Mermaid's purse ©Ronald Surgenor

1 - Mermaid's purse

These are actually egg cases and belong to sharks and rays! Made of keratin, the same as hair and fingernails, these fascinating purses are where the embryo grows. After the egg hatches the cases are often washed up on the beach. You might spot them amongst the seaweed. Sailors used to think that shark egg cases washed up after storms were the mislaid handbags of mermaids, hence the name ‘mermaid’s purse’.
 

Cuttlefish bone wildlife trust

Cuttlefish bone ©Paul Gonella

2 - Cuttlefish bones

This is the lightweight inner part of the cuttlefish that helps give cuttlefish their soft body structure and also enables them to float.  When they die the ‘cuttle bones’ often wash up on the beach.

Razor shell wildlife trust

Razor shell ©Tom Hibbert

3 - Razor shell

These long narrow shells are a common sight on our shores, especially after storms, but the animals themselves live buried in the sand. Razor clams live buried in the sand around the low tide mark and on the seabed. They dig themselves into the sand using their strong muscular "foot".

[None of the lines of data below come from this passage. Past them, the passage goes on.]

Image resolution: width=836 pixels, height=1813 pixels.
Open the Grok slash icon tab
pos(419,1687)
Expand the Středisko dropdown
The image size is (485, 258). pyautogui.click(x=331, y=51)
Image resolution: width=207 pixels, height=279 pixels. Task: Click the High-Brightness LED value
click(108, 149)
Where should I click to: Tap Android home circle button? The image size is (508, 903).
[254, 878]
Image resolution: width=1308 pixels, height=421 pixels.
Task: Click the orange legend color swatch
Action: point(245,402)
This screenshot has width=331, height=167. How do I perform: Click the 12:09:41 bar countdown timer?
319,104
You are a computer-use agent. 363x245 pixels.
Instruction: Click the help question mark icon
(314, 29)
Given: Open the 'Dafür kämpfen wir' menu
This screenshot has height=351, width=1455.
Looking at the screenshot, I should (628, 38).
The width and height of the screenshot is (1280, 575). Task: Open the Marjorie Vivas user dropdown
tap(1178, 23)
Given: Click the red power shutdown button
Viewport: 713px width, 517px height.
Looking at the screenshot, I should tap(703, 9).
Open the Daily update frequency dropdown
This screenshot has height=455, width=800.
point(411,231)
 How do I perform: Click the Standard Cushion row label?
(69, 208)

Whelk shell The wildlife trusts

Whelk shell ©Amy Lewis

4 - Whelk shell

The common whelk lives on sandy seabeds below the low tide mark. It is the largest sea snail found in our seas and the largest snail shell you are likely to find on our beaches! They are carnivorous and feed on worms and other molluscs, often using the edge of their own shell to prize open other shells. It also scavenges for carrion, which it finds by smell... 

5 - Sea potato

Not really a potato. The sea potato is a type of sea urchin that lives buried in the sand. Their empty shells are often found washed up on the beach. When alive, it is covered in fine, beige spines that give it a furry appearance.

Please do not remove anything from the beach that may be alive or may act as a home for wildlife.